Berlin summit confronted deadly failures in Germany’s smoking policy
Berlin – International health experts met in Berlin on Monday 24th November to confront one of Germany’s most urgent public-health challenges: a stalled smoking rate that continues to claim 130,000 lives every year.
Many of those lives, the experts warned, are being needlessly lost because of Germany’s misguided rules on tobacco-free oral nicotine pouches.
Dr. Delon Human, the host of the event, said: “Germany is enduring a preventable health crisis and real-world evidence shows they’re shunning a proven way out.”
The Berlin summit took place against the backdrop of WHO’s COP11 tobacco conference in Geneva, where member states were unable to agree on regulatory approaches to nicotine alternatives such as pouches. After extensive debate between harm reduction advocates and abstinence-only proponents, the issue was deferred to 2027 – leaving individual nations to chart their own course.
The event, on Monday, 24 November, at the Bundespressekonferenz, marked the German launch of Smoke Free Sweden’s ground-breaking report, Power in a Pouch: The Game-Changer for Women That’s Sealing Sweden’s Smoke-Free Success.
The report presents fresh analysis of official health data, national surveys and focus groups, showing how tobacco-free oral nicotine pouches have been central to Sweden’s rapid progress toward becoming the world’s first smoke-free nation. The impact on women has been especially striking, with the quit rate among female smokers increasing by 200% since the introduction of pouches in 2016.
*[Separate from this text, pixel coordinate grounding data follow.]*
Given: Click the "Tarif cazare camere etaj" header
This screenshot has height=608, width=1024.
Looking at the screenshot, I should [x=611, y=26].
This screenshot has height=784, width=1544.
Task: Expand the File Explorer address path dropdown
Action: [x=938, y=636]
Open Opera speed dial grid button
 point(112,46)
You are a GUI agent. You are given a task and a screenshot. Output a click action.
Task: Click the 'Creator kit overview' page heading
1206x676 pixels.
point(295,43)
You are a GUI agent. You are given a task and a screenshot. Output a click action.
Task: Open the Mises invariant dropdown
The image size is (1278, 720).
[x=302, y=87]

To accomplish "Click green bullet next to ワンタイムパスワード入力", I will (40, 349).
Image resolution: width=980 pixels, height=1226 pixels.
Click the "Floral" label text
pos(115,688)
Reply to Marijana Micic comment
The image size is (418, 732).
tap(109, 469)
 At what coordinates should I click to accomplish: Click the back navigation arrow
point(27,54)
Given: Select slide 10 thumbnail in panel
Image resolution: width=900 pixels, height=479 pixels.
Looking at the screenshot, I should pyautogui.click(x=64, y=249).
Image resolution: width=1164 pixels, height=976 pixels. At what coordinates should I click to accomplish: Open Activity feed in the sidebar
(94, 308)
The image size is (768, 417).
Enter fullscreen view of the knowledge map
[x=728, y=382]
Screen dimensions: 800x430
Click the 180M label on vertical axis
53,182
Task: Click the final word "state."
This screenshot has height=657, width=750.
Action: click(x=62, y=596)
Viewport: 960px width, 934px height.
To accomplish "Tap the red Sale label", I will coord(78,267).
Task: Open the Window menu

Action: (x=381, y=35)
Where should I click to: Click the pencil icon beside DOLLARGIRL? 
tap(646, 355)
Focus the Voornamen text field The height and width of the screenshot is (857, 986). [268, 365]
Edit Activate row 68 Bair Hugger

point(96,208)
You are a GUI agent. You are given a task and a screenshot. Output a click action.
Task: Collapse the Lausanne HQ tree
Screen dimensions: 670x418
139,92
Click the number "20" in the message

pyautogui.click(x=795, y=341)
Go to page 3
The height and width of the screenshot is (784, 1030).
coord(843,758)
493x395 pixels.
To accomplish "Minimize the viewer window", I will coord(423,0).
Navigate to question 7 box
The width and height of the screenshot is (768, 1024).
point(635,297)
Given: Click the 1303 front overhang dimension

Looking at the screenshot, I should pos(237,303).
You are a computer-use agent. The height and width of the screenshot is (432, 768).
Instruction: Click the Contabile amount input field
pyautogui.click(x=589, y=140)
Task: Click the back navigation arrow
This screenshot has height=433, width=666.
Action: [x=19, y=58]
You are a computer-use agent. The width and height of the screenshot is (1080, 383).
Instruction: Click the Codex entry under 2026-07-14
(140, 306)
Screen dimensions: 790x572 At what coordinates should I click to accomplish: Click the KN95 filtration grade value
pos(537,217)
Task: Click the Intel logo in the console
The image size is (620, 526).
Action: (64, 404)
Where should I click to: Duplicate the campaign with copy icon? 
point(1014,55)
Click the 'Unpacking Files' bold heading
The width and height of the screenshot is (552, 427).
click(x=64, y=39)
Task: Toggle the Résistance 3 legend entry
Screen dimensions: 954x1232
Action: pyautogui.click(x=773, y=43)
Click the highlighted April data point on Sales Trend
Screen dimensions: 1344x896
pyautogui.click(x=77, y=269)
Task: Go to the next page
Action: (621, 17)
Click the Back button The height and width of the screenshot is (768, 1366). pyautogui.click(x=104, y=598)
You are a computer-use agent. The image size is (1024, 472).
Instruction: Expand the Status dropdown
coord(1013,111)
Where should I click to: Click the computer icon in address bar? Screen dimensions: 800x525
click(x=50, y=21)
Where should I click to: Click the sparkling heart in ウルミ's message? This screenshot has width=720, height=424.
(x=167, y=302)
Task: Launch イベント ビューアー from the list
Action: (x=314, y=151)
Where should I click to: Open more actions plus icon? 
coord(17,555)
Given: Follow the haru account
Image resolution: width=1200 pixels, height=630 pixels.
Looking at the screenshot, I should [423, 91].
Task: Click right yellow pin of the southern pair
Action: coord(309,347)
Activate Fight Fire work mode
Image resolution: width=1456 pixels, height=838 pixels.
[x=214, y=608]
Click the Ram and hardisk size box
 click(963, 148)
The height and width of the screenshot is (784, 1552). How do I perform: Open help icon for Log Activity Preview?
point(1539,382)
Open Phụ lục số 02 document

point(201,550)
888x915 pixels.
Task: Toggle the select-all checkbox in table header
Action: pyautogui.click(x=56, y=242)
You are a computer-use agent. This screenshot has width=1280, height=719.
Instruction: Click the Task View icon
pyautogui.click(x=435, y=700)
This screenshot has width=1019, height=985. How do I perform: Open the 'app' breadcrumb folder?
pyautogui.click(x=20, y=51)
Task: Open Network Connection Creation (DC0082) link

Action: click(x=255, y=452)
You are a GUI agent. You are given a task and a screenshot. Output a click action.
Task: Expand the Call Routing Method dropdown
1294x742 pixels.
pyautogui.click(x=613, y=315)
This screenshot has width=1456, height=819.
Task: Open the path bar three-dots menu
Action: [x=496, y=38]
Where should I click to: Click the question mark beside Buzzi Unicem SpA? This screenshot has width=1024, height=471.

Germany, meanwhile, has 17 million smokers and a stagnating 24% adult smoking rate – the highest number of smokers in the EU, and almost five times Sweden’s rate.
Dr. Human, a former secretary-general of the World Medical Association, said the urgency for reform could not be more compelling.
“Germany is losing more lives to smoking each year than any other preventable cause. Sweden shows there is a faster, safer way to reduce this harm, where oral nicotine pouches act as a fire escape for people who cannot or do not want to quit cigarettes. Simply put – pouches have been a game-changer and life-saver in Sweden,” he said.
Yet Germany still bans the sale of nicotine pouches while allowing their consumption, a contradiction that has fuelled a booming illicit market. Dr. Human warns that the current approach is failing the very people it aims to protect.
“Prohibition hasn’t protected anyone. It has only driven people toward unregulated products. Smart regulation is the only credible path forward,” he noted.
As policymakers consider how to modernise the country’s tobacco-control framework amid ongoing international debate about nicotine alternatives following the recent COP11 stalemate, speakers at the event underlined the clear lessons from Sweden’s evidence-based strategy.
“When smokers are given access to safer, regulated alternatives, smoking rates fall dramatically. Germany now has the same opportunity to save lives, if it chooses to take it,” Dr. Human added.